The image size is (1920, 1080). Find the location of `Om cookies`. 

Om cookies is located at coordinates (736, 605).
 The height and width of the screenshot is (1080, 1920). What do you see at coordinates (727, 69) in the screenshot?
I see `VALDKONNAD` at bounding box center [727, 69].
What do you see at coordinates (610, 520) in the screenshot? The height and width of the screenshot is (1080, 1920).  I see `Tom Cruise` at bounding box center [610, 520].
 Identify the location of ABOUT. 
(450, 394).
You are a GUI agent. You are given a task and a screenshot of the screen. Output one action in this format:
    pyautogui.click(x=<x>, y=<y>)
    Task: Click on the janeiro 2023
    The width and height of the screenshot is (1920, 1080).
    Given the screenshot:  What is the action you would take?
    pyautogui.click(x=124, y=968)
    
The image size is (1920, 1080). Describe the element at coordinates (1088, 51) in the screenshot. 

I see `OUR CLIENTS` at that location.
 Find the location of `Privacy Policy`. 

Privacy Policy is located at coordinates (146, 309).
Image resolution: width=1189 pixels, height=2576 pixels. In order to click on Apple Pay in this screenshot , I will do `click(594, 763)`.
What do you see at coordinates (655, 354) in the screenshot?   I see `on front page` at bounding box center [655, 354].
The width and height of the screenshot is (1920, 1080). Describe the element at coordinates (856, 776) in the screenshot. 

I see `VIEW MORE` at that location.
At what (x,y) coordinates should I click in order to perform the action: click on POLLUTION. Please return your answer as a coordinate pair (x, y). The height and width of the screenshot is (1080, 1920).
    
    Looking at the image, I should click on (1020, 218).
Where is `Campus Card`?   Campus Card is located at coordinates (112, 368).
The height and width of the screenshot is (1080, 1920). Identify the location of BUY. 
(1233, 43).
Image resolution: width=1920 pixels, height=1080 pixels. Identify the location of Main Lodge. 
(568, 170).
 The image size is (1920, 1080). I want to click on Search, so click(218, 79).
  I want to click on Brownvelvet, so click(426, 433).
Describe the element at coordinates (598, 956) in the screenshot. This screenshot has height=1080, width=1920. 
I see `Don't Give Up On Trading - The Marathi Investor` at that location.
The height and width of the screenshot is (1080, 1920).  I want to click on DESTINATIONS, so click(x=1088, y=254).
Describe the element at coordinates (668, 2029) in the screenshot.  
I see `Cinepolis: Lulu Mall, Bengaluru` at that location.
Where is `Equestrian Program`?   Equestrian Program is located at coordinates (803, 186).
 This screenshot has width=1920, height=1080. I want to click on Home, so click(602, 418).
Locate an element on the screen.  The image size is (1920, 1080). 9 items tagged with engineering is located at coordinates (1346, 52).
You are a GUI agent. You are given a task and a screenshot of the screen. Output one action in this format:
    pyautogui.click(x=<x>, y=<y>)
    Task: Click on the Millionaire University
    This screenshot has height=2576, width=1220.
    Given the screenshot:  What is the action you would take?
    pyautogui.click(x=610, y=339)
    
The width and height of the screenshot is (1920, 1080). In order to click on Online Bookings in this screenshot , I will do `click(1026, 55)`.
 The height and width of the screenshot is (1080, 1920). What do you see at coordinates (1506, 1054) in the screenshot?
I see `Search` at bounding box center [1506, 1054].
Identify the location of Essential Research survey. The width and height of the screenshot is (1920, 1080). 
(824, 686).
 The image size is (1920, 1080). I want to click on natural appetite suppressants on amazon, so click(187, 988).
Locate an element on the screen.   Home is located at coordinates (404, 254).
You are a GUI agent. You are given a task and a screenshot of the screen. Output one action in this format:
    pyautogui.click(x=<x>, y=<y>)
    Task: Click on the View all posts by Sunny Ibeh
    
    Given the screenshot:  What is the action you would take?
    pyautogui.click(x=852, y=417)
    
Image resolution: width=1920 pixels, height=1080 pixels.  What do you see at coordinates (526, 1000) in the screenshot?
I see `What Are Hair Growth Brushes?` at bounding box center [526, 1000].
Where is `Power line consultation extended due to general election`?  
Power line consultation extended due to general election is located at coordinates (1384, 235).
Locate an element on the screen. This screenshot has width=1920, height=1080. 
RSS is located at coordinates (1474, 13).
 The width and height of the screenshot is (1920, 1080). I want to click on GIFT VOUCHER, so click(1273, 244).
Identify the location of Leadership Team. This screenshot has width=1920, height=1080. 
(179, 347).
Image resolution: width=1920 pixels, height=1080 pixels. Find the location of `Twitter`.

****

→ SET TASK
Pull out the lines starting at the one that contains "Identify the location of Leadership" and ending with the last line of the items, and copy them unchanged.

→ ANSWER TO THE PROBLEM
Identify the location of Leadership Team. This screenshot has width=1920, height=1080. 
(179, 347).
Image resolution: width=1920 pixels, height=1080 pixels. Find the location of `Twitter`.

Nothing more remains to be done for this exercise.